Mexican Stand-off


It's staring at you from across the room, little eyes shining in the moonlight, lying in wait for you to make just one wrong move. You are sitting there exhausted by the previous fight, alone in the dark, and you're waiting for it to once again let out the banshee scream that reverberates through the whole house. You know you won't win this way....but you'll be damned if you let overpower
you and come out the victor!
Mexican standoff (defined as: most precisely a confrontation between opponents, facing each other, with no clear winner. Each participant holds power over one opponent, and is at the mercy of the other opponent. Following any path of who holds power over whom invariably leads back to the original person after visiting all other participants. More opponents can be added as long as they fit into the above rule and thus do not change the balance of power.)





What I am talking about is bed time, as this does pertain to many other arguments as well.. It has been a battle for both of my kids since they were born.
12 year old never slept in her own bed until we moved to CR and she had a full size bed.
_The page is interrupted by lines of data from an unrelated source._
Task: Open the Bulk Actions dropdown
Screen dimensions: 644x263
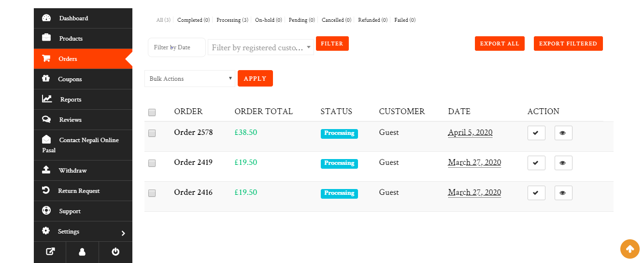Action: (x=189, y=79)
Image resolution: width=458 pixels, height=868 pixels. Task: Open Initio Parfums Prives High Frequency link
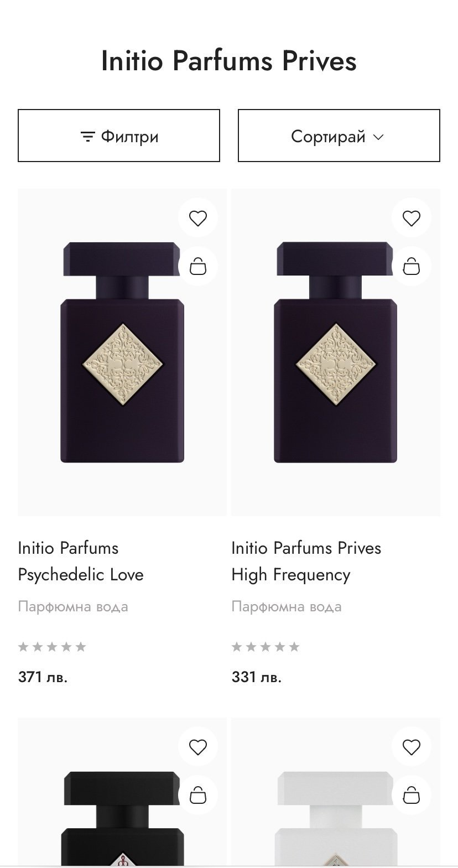click(x=306, y=561)
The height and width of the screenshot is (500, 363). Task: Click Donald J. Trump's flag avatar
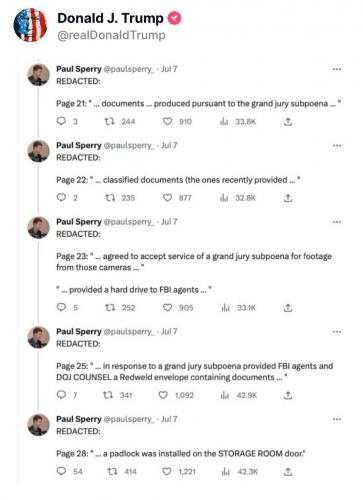point(30,25)
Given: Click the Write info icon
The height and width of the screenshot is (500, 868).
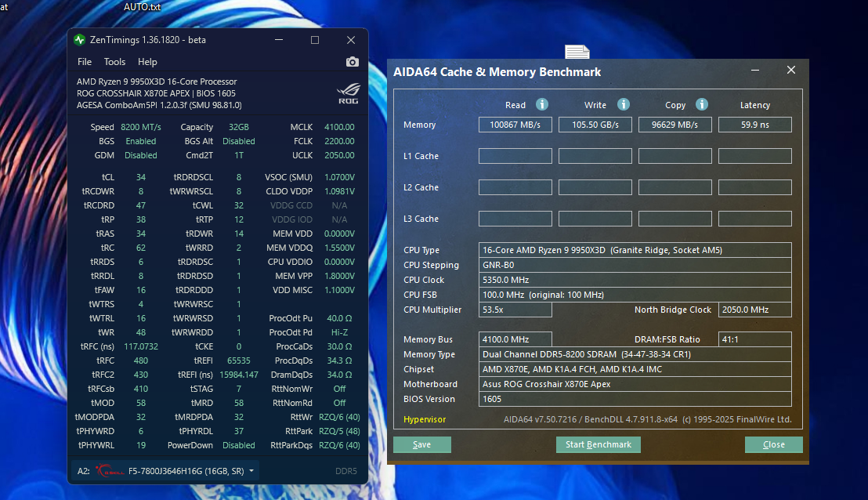Looking at the screenshot, I should tap(624, 104).
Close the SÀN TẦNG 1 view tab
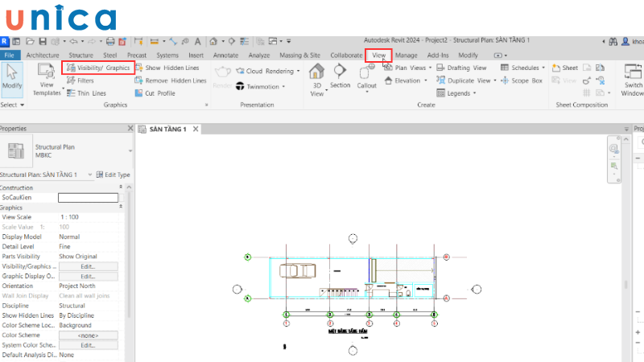Screen dimensions: 644x362 [194, 129]
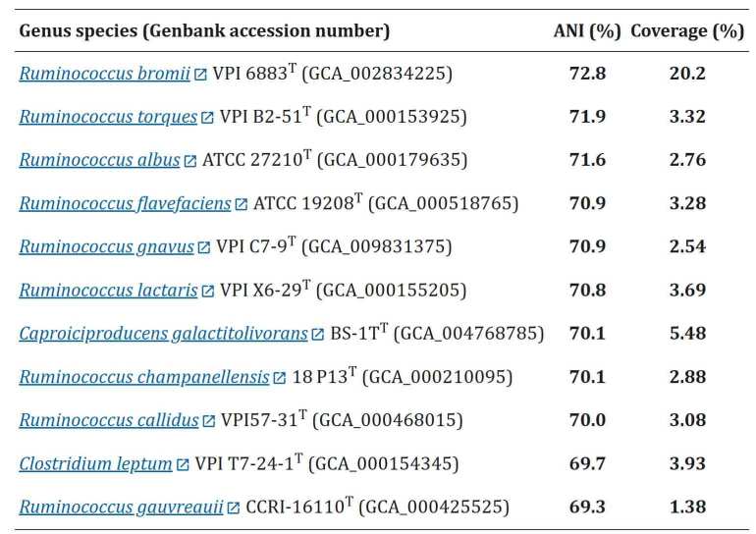Click external link icon after Ruminococcus lactaris
Image resolution: width=756 pixels, height=534 pixels.
pyautogui.click(x=208, y=292)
And even that was about a month of her waking up and calling to me to be 'tucked back in' and begging me to lay down with her.
Now with 2 year old, she's HATED sleeping when she was a baby, only being held to sleep would work, and sometimes not even then. So many night of my crying, walking, and bouncing her pleading her to go to sleep.  Thought it would get better or that she would grow out of it. Especially when we moved to a 'big girl' bed. We have a pretty decent bed time routine, bath, stories, snack, drink, lights out. I have to be in the room until she falls asleep - which usually results in me falling sleep too and not coming out of her room until 10 or 10:30 most night. AND she still wakes up around 3, in which we come out on the couch to finish sleeping. Therefore affecting every aspect of life outside of the 2 year old world - no sleeping with husband, 12 year old getting woken up by the crying, no alarm, all warm and snuggling that you don't want to get up nor will 2 year old let you(therefore getting ready late), sharing a small space with a monkey playing twister.

I've tried all the tricks: crying it out, threats, rewards, taking her back in her bed after she gets out, sitting in there ignoring her, letting her pass out, giving her naps/not giving naps, nightlights(which she hates), stuffed animals, etc, etc.
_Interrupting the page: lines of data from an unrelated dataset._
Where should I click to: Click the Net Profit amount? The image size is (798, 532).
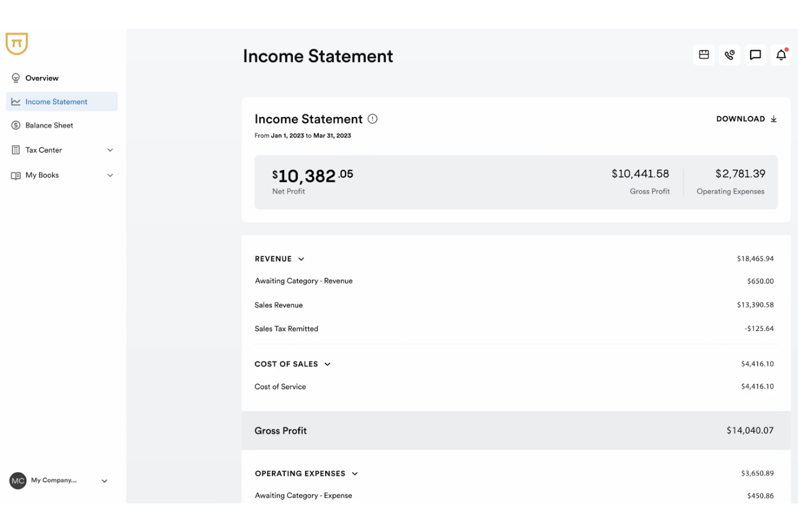pos(313,175)
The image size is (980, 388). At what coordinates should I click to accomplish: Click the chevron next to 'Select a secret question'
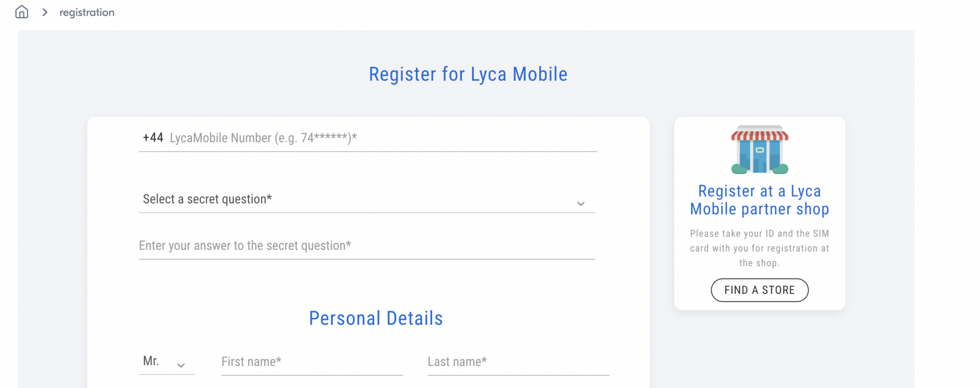click(x=580, y=203)
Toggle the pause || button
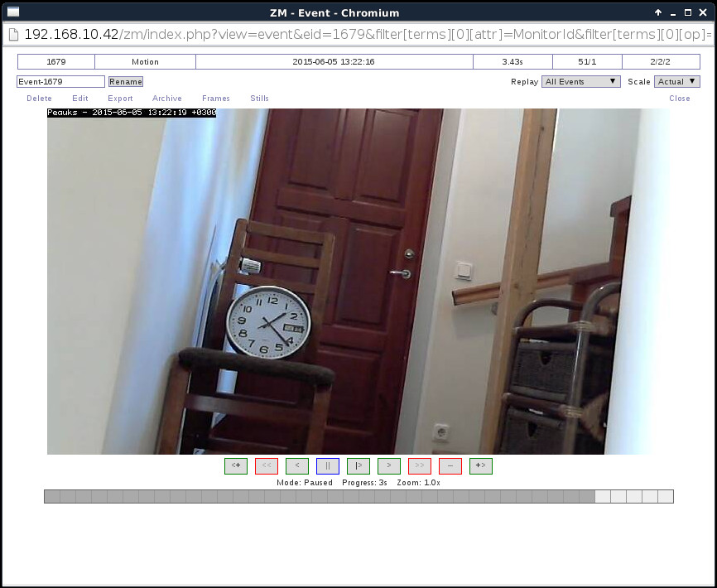This screenshot has height=588, width=717. (328, 465)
It really has gotten better in the past few weeks, it's usually becoming me being a broken record of telling her to settle down to sleep instead of us screaming at each other because she doesn't want  to sleep and I want her too.
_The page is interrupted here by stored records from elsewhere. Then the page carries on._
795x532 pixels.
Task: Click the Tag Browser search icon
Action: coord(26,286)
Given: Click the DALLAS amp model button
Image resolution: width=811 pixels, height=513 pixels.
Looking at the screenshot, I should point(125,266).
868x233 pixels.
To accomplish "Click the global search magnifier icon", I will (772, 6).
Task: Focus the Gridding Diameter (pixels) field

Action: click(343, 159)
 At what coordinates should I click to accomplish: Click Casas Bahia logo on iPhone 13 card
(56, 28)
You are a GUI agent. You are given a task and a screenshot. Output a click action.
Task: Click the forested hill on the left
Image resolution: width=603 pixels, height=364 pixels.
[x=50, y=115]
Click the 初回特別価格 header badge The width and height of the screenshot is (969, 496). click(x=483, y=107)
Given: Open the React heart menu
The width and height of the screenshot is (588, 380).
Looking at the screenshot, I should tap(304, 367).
I still 'tuck' in my 12 year old when I am not fighting with 2 year old about sleeping and if I don't then husband does. 

Am I making my children co-dependent sleepers,  am I making it so that they can't sleep alone or fall asleep without me or something to assist them?? I don't think so, but we'll see when they are 30 and call me at 3am to 'tuck' them back in or 'rock' them back to sleep. For right now, it's a comfort thing, and it works for me(most of the time. But most of all, I'm glad I'm still needed for some things through this independent stage from both my kids.